*** Trecho do documento ***

Opinião - [08h42 05/09/2006]
A lei e a ordem
por Da Redação
Segurança deveria ser prioridade zero para Guarulhos
A descoberta de uma central telefônica clandestina num bairro periférico de Guarulhos, feita pela Polícia Civil na quinta-feira passada, mostra que o crime organizado continua a ter bases operacionais ativas na cidade.
A central desmantelada numa casa discreta no Parque Jandaia, na região dos Pimentas, seria, conforme vários indícios, utilizada pelo Primeiro Comando da Capital, o famigerado PCC, para monitorar as ações dessa facção criminosa na Grande São Paulo.
A Polícia deteve quatro pessoas e apreendeu farto material de comunicação clandestina, como celulares, aparelhos telefônicos convencionais e rádio-comunicadores, além de armas e drogas. A ação eficiente da Polícia deve ser aplaudida, mas, ao mesmo tempo, servir de alerta.
Com uma população de 1,2 milhão de habitantes, milhares de jovens sem perspectivas, extensa área territorial e amplas regiões onde o poder público mal põe os pés, Guarulhos há muitos anos se converteu numa das cidades mais violentas de São Paulo.
Só esse retrospecto seria motivo suficiente para uma política de segurança mais coerente e rigorosa do que a atual. Mas não é o que acontece. As necessidades de policiamento ostensivo de Guarulhos ainda estão abaixo do razoável, mesmo pelos padrões da Grande São Paulo.
E a Secretaria Municipal da Segurança, criada na primeira gestão de Elói Pietá, pouco tem feito, além de proteger os prédios municipais e de atuar no trânsito, multando e multando. Precisa participar das ações de segurança pública da cidade e colaborar de forma integrada com as polícias civil e militar do Estado.
O antagonismo político entre a Prefeitura petista e a administração estadual tucana tem prejudicado, há anos, as condições de segurança na cidade. A conseqüência é que a criminalidade ainda é perversa: 30 homicídios por dia, ou seja, um por dia.
Esse é um tema que terá de ser cobrado do futuro governador. Os canais de comunicação entre o município e o Estado terão de ser reabertos, sob pena de Guarulhos tornar-se gradativamente uma terra de ninguém, sem lei e sem autoridade. Esta é a prioridade zero do município.

***

Requisitos do exercício.
a: Transcreva do editorial sobre segurança em Guarulhos o trecho que vai de "E a Secretaria" até "militar do Estado.", inclusive.
b: Traduza para o inglês esta frase do editorial sobre segurança em Guarulhos: "A ação eficiente da Polícia deve ser aplaudida, mas, ao mesmo tempo, servir de alerta."

*** Dados registrados ***

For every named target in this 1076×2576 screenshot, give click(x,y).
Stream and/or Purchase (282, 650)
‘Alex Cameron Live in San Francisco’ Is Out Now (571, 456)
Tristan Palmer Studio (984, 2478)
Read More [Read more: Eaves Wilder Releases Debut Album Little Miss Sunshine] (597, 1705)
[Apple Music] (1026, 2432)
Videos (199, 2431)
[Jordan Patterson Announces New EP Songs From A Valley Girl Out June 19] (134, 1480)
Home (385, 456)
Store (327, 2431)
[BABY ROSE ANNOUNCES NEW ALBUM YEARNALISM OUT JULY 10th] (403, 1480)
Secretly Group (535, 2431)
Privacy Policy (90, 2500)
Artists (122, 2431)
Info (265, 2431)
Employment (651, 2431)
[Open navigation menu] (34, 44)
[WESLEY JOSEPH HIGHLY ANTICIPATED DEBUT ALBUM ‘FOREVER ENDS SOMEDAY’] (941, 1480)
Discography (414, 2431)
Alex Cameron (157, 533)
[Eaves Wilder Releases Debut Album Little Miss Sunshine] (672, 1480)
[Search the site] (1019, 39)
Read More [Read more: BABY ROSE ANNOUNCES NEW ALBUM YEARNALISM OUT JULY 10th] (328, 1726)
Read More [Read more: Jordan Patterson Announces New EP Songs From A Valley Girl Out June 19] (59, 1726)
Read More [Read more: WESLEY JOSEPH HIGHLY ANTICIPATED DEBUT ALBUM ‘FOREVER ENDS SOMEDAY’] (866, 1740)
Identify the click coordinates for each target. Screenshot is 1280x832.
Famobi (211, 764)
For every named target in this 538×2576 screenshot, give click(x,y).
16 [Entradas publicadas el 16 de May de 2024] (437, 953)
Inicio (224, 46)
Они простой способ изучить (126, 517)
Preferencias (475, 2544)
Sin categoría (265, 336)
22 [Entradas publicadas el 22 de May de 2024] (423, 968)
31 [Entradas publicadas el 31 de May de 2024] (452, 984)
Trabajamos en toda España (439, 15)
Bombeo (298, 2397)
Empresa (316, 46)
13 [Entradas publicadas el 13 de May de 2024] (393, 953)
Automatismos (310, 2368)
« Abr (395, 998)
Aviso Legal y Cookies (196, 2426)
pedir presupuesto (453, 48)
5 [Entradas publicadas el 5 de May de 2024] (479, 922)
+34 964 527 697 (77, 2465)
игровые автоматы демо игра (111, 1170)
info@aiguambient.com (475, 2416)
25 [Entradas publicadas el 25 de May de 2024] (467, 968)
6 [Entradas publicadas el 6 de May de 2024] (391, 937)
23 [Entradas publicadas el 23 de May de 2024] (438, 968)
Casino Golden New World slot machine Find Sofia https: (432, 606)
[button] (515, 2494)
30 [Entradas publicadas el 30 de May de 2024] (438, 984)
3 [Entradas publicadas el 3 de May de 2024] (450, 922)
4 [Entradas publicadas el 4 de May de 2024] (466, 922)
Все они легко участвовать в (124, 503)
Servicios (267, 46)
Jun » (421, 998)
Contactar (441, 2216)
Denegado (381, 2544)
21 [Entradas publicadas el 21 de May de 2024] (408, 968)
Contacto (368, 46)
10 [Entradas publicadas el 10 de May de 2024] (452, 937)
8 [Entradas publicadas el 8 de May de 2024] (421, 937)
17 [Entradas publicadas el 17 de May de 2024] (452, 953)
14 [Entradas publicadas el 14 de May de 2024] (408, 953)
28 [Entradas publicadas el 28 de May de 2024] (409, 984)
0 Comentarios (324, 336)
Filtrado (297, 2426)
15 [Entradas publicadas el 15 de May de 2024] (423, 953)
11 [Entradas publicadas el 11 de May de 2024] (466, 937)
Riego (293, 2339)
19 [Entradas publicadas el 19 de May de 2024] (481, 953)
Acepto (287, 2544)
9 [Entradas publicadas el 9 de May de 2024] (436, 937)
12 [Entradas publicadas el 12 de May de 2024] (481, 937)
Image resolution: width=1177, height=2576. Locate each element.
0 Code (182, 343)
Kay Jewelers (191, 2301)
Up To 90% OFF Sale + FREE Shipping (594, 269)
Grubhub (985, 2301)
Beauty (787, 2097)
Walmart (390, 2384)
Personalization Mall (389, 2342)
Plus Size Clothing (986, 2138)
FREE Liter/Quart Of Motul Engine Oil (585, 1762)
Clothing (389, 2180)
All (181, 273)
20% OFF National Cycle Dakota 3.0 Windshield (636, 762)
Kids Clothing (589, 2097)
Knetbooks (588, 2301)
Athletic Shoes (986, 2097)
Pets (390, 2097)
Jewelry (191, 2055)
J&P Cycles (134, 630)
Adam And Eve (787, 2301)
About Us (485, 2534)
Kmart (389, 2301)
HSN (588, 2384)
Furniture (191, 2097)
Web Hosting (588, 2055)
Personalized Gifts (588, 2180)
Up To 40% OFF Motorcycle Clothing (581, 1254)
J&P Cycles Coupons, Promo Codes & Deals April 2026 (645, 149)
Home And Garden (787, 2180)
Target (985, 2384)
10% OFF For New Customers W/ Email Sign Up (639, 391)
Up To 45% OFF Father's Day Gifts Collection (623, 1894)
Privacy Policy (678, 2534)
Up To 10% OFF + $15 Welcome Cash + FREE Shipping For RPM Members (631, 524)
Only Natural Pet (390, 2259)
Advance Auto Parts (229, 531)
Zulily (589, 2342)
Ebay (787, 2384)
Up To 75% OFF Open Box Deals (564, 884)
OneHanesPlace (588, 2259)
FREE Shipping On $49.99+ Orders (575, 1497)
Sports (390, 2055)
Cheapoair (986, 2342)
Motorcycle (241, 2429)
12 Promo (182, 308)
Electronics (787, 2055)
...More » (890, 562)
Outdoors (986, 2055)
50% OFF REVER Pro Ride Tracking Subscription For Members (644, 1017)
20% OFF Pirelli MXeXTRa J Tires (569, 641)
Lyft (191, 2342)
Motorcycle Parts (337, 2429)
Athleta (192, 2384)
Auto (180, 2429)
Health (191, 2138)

***

Respostas dos exercícios.
a:
E a Secretaria Municipal da Segurança, criada na primeira gestão de Elói Pietá, pouco tem feito, além de proteger os prédios municipais e de atuar no trânsito, multando e multando. Precisa participar das ações de segurança pública da cidade e colaborar de forma integrada com as polícias civil e militar do Estado.

b: The efficient action of the Police should be applauded, but, at the same time, serve as a warning.